Schreibe aus dem Text über den Dokumentarfilm „Aghet“ unten den Abschnitt wortgetreu ab, der mit den Worten „RealAudioMP3 „Das Letzte, was“ beginnt und nach „klare Rechenschaft gefordert.“ endet.
------ TEXTAUSZUG
2010-04-09 13:13:35

D: „Aghet“ – Ein Dokumentarfilm gegen das Vergessen


RealAudioMP3 „Das Letzte, was ich von den Kindern sah, war der Sonderzug, der sie entführt. Und damit fiel der Schleier der Dunkelheit über sie – und über mich.“ Die Schweizer Krankenschwester Beatrice Rohner sieht die Waisenkinder im Jahr 1917 zum letzten Mal. Die Eltern der Kleinen, armenische Christen im Osmanischen Reich, sind damals bereits tot. Und mit ihnen 1,5 Millionen Angehörige dieser christlichen Minderheit in Konstantinopel und den sechs ostanatolischen Provinzen auf dem Gebiet der heutigen Türkei, die innerhalb von zwei Jahren fast vollständig ausgerottet wird. Kriegsverbündeter Deutschland schaut zu und webt mit am Mantel des Schweigens. Bis heute leugnet die türkische Regierung den Genozid, bis heute hat kein Staat der Welt von dem „Fast-EU-Land“ klare Rechenschaft gefordert.
------------
------ DATENSÄTZE
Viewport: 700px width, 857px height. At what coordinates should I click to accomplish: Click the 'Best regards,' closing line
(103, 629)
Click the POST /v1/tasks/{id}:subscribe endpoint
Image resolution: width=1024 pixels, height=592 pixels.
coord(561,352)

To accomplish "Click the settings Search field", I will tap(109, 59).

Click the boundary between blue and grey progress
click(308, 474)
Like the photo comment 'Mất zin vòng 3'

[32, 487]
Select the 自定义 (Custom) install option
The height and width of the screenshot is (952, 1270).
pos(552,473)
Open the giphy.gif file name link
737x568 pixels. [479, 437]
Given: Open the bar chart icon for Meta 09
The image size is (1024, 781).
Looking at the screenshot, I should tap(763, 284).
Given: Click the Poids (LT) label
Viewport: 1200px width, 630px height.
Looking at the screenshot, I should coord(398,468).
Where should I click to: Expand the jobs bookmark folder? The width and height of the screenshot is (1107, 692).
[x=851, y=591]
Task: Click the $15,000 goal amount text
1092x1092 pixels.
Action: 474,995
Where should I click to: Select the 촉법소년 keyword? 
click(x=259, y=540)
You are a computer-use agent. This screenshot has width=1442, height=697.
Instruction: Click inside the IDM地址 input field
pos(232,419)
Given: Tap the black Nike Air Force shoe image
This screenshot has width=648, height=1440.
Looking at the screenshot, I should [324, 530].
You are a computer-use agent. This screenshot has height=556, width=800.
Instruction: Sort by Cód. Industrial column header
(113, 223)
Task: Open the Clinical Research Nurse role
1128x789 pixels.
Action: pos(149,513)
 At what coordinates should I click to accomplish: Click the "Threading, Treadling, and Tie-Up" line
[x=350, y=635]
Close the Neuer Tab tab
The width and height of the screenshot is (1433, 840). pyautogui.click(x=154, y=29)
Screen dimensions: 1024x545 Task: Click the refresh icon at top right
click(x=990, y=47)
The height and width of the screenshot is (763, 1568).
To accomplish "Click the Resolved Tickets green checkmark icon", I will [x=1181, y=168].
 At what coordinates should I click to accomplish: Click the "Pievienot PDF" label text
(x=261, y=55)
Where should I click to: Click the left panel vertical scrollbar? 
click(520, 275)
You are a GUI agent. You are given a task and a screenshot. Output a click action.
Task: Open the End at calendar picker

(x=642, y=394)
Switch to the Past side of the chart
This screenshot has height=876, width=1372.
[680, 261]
------------
• LÖSUNG DER AUFGABE:
RealAudioMP3 „Das Letzte, was ich von den Kindern sah, war der Sonderzug, der sie entführt. Und damit fiel der Schleier der Dunkelheit über sie – und über mich.“ Die Schweizer Krankenschwester Beatrice Rohner sieht die Waisenkinder im Jahr 1917 zum letzten Mal. Die Eltern der Kleinen, armenische Christen im Osmanischen Reich, sind damals bereits tot. Und mit ihnen 1,5 Millionen Angehörige dieser christlichen Minderheit in Konstantinopel und den sechs ostanatolischen Provinzen auf dem Gebiet der heutigen Türkei, die innerhalb von zwei Jahren fast vollständig ausgerottet wird. Kriegsverbündeter Deutschland schaut zu und webt mit am Mantel des Schweigens. Bis heute leugnet die türkische Regierung den Genozid, bis heute hat kein Staat der Welt von dem „Fast-EU-Land“ klare Rechenschaft gefordert.